MarshaBradyo · 17/01/2023 11:17

Do you want to study to switch?

NoseyNellie · 17/01/2023 11:24

Depends what you do in healthcare - Radiologist can earn ~ £60k

Obviously that’s a bit tongue in cheek but what would you like to train for? There’s no need to leave healthcare if you have the time and incentive to work your way up.

milkmonitor20 · 17/01/2023 11:26

Recruitment consultancy in Healthcare. You'd get c.£20-25k as a base and commission would take you to £50-60k within the first year or two. Your experience would be valuable as long as you can do the job, which is essentially sales.

NameChangingIsAddictive · 17/01/2023 11:51

TwoLeftSocksWithHoles · 17/01/2023 06:34

@Monkeyrules

'Maybe you'll have to retrain as a builder. They've got work coming out of their ears.'

Crikey, I never knew that could happen! Shock
I feel fortunate now that I only had wax coming out of mine!

That made me proper laugh out loud 😂😂

Thesonglastslonger · 17/01/2023 13:18

Do you mean for yourself, or are you mentoring a child you want to be wealthy?

For a child with top grades and a top degree who’s prepared to work hard, they can become a millionaire by age 35 in:

  • banking (investment or trading); or
  • management consultancy; or
  • London branches of American law firms.

If you’re asking for yourself, I’d say just get out of the public sector and work in something that makes a profit, ideally something financial like insurance.

Stompythedinosaur · 17/01/2023 13:32

Fairyliz · 17/01/2023 11:16

@MaybeIWillFuckOffThen
But if you are a nurse or teacher on £30k you are not going to walk into an office job with no experience on say £32k.
I live in the Midlands and starting salaries for admin jobs with a degree, but no relevant experience would start on about £21k.

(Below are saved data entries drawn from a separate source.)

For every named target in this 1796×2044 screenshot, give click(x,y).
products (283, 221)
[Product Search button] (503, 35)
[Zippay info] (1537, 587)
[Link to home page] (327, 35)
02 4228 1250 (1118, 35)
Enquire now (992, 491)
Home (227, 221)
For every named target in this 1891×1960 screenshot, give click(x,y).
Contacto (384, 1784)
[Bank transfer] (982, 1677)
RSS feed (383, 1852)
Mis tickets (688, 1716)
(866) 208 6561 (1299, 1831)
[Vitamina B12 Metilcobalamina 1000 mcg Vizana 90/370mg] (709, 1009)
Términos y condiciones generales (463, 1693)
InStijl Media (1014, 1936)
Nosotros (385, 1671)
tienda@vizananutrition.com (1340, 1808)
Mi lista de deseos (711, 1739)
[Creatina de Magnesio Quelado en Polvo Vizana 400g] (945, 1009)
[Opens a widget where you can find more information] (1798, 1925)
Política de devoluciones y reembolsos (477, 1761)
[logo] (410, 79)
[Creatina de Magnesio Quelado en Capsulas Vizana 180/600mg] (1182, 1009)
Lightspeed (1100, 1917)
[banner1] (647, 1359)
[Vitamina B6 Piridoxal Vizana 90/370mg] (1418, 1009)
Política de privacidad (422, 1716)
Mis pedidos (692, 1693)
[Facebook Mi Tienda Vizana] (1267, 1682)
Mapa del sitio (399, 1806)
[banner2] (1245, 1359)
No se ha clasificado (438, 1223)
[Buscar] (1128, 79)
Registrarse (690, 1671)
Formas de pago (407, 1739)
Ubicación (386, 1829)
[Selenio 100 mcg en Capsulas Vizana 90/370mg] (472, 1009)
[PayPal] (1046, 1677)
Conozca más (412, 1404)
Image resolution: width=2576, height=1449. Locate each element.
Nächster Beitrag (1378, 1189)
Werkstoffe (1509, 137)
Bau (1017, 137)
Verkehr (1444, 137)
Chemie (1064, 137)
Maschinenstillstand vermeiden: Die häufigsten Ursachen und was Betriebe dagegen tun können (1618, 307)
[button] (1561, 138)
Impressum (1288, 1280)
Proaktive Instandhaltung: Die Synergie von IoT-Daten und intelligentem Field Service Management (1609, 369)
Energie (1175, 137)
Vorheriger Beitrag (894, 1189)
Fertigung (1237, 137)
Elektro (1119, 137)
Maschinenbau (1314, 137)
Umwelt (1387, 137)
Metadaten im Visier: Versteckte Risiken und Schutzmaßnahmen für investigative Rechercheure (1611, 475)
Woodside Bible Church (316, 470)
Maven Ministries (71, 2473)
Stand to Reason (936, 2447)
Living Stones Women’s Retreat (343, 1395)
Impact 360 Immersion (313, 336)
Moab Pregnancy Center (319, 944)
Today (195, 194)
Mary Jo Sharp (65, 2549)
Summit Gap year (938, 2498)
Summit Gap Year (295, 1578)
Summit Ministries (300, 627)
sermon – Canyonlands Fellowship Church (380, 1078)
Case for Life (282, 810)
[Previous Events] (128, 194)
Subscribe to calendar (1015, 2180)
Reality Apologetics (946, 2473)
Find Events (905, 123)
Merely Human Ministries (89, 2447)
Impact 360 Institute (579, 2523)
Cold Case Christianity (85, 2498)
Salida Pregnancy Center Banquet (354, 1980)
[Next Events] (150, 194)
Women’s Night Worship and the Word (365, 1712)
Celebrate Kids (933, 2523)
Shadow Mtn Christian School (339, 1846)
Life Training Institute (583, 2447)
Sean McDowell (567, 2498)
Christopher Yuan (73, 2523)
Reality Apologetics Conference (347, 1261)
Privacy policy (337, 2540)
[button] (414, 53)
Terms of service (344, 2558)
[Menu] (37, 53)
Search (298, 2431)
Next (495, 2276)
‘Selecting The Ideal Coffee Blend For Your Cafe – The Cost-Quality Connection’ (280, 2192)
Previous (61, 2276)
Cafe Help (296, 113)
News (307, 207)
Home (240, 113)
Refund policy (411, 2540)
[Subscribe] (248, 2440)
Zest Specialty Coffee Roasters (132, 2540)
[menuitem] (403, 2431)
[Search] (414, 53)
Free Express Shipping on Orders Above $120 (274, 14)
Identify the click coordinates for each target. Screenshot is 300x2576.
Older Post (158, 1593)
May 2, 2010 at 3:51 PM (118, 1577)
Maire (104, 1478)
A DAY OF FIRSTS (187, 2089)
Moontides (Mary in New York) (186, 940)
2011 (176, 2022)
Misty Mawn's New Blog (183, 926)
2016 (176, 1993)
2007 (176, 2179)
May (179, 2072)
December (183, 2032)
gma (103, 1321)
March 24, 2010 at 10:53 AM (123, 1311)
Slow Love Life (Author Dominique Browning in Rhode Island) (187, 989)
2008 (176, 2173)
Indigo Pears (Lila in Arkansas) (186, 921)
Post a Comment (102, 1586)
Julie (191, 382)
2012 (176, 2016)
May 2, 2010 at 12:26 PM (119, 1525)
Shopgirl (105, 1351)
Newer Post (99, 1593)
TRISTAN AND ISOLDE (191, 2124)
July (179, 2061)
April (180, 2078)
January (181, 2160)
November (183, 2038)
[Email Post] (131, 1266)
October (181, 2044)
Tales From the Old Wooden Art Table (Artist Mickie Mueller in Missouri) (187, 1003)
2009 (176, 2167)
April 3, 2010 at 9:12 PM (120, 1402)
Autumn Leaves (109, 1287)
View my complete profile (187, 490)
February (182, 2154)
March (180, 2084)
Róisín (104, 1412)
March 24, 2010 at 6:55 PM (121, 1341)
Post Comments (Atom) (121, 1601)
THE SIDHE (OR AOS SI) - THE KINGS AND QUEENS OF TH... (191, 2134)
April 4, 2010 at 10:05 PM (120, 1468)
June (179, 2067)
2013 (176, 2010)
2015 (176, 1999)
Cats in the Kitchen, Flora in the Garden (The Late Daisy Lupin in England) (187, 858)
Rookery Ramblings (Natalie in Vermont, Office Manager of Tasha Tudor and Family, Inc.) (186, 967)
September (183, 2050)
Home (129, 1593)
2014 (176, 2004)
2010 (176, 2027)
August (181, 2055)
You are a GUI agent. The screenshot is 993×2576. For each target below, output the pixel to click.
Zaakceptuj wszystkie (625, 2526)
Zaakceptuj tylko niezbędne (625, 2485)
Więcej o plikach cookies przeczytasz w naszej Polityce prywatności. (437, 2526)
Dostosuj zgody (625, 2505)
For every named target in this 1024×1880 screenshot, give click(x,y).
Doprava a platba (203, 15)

I appreciate it will be more in London but we don’t know where the op lives.

From the experience of watch my many nurse colleagues leaving the profession - yes, they have been able to walk into jobs about their nurse pay. Nursing has lots of transferable skills to trade on - staff management, budget management, delivering training, conflict resolution to name a few. I imagine teaching is the same.

I'm less sure about lucrative jobs, as in very high paying ones. All the ones I know of involve quite a specialist skill set. I do know that programming is not the lucrative career some have suggested unless you teach the higher levels - junior developers are on no more than a nurse.